(begin)
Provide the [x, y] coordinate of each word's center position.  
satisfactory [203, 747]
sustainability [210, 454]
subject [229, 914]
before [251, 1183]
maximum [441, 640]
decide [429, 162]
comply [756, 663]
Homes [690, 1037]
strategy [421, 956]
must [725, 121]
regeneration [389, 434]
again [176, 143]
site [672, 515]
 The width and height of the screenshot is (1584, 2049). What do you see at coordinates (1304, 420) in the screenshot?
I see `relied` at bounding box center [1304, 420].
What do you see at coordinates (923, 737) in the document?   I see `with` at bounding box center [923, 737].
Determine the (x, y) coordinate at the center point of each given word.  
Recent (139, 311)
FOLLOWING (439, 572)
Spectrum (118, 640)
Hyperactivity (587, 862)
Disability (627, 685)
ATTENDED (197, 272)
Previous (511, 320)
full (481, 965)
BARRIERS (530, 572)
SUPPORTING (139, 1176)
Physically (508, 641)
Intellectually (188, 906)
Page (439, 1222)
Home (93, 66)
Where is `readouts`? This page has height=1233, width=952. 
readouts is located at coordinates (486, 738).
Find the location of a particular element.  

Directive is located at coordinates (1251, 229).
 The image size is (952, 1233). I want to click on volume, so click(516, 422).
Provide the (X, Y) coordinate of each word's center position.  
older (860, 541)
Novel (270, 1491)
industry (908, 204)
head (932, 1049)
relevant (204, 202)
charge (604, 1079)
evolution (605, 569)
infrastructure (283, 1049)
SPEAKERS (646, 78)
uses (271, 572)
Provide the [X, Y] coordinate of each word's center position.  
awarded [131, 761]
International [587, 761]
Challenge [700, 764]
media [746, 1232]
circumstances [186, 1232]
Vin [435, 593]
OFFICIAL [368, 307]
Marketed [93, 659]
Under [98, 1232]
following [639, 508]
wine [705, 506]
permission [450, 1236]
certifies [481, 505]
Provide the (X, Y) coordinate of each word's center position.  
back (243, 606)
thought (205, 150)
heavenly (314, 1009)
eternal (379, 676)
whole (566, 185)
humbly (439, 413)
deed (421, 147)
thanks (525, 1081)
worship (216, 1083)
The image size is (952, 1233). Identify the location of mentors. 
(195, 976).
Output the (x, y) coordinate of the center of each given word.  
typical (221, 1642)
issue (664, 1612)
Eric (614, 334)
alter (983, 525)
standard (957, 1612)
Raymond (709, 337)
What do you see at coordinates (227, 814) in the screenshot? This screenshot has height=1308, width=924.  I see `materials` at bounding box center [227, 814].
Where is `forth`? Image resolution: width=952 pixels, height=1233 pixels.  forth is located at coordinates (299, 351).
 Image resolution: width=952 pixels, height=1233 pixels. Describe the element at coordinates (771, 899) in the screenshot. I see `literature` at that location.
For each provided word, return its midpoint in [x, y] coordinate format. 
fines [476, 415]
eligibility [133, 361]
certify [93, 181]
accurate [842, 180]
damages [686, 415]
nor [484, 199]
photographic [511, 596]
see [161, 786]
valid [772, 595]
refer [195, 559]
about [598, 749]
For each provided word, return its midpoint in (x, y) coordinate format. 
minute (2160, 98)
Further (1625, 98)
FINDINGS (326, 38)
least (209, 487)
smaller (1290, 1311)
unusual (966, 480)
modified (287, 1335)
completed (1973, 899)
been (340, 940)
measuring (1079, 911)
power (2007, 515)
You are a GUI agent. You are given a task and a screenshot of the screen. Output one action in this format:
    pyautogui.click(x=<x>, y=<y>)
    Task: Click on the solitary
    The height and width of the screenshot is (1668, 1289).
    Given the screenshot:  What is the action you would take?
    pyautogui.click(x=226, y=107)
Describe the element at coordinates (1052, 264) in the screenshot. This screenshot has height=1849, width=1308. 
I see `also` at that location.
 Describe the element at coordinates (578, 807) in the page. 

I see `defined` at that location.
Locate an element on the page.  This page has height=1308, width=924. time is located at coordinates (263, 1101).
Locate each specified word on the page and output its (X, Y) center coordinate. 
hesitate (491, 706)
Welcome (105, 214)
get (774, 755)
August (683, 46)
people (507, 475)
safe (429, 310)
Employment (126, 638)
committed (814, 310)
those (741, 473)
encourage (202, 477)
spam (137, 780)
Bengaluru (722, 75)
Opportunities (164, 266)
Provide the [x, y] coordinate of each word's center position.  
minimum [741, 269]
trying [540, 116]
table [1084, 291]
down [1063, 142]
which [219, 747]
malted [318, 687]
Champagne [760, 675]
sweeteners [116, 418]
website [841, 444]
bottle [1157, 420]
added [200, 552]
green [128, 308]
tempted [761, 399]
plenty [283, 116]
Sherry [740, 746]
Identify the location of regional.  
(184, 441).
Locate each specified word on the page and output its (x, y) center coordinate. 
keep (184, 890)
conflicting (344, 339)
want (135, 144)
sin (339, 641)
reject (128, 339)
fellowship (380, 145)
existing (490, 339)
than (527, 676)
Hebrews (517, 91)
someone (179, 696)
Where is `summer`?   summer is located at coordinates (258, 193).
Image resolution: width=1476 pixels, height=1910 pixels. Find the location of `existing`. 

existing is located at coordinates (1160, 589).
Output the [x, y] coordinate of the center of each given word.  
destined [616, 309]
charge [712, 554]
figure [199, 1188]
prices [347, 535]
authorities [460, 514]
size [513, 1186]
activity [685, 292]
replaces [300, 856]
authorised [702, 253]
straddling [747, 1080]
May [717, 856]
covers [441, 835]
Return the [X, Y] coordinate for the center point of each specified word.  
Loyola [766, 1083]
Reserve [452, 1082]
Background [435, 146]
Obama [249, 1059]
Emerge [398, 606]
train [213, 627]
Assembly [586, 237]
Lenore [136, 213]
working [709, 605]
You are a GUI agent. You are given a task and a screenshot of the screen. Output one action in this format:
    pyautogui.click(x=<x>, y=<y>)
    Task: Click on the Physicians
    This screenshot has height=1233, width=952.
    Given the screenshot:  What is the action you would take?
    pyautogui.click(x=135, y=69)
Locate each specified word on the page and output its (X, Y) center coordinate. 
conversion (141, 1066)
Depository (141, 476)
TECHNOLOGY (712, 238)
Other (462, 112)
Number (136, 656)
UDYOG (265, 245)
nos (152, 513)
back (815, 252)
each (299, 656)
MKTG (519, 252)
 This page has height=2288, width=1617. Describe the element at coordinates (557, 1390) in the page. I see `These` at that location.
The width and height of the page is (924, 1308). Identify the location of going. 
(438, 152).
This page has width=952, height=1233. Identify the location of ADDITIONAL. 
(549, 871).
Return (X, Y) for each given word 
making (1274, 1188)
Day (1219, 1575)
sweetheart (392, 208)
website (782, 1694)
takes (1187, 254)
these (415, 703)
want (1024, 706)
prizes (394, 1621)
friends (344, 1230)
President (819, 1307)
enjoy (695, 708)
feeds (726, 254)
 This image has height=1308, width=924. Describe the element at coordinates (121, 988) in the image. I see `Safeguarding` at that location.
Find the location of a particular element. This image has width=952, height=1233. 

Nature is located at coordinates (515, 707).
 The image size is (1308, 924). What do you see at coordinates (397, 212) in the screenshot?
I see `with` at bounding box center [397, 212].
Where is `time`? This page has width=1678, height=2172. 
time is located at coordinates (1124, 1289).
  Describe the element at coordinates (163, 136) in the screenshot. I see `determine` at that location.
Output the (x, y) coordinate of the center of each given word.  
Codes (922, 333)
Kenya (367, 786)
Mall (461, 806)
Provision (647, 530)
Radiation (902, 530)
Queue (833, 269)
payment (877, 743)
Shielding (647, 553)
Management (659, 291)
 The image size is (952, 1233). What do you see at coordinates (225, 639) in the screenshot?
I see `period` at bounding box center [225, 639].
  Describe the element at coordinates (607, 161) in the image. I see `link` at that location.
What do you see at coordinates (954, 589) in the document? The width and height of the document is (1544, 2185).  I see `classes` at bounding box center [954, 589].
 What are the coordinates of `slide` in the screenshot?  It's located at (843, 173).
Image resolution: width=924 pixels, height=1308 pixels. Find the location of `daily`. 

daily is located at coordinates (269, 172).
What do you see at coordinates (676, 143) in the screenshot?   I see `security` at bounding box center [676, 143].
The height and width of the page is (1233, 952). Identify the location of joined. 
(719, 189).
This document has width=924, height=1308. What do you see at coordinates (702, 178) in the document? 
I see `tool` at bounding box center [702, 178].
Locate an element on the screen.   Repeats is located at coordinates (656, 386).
(end)
=== Stated task ===
Reproduce the items above word for word, from the line with "Depository (141, 476)" up to and including the line with "Describe the element at coordinates (607, 161)".

=== Result of this task ===
Depository (141, 476)
TECHNOLOGY (712, 238)
Other (462, 112)
Number (136, 656)
UDYOG (265, 245)
nos (152, 513)
back (815, 252)
each (299, 656)
MKTG (519, 252)
 This page has height=2288, width=1617. Describe the element at coordinates (557, 1390) in the page. I see `These` at that location.
The width and height of the page is (924, 1308). Identify the location of going. 
(438, 152).
This page has width=952, height=1233. Identify the location of ADDITIONAL. 
(549, 871).
Return (X, Y) for each given word 
making (1274, 1188)
Day (1219, 1575)
sweetheart (392, 208)
website (782, 1694)
takes (1187, 254)
these (415, 703)
want (1024, 706)
prizes (394, 1621)
friends (344, 1230)
President (819, 1307)
enjoy (695, 708)
feeds (726, 254)
 This image has height=1308, width=924. Describe the element at coordinates (121, 988) in the image. I see `Safeguarding` at that location.
Find the location of a particular element. This image has width=952, height=1233. 

Nature is located at coordinates (515, 707).
 The image size is (1308, 924). What do you see at coordinates (397, 212) in the screenshot?
I see `with` at bounding box center [397, 212].
Where is `time`? This page has width=1678, height=2172. 
time is located at coordinates (1124, 1289).
  Describe the element at coordinates (163, 136) in the screenshot. I see `determine` at that location.
Output the (x, y) coordinate of the center of each given word.  
Codes (922, 333)
Kenya (367, 786)
Mall (461, 806)
Provision (647, 530)
Radiation (902, 530)
Queue (833, 269)
payment (877, 743)
Shielding (647, 553)
Management (659, 291)
 The image size is (952, 1233). What do you see at coordinates (225, 639) in the screenshot?
I see `period` at bounding box center [225, 639].
  Describe the element at coordinates (607, 161) in the image. I see `link` at that location.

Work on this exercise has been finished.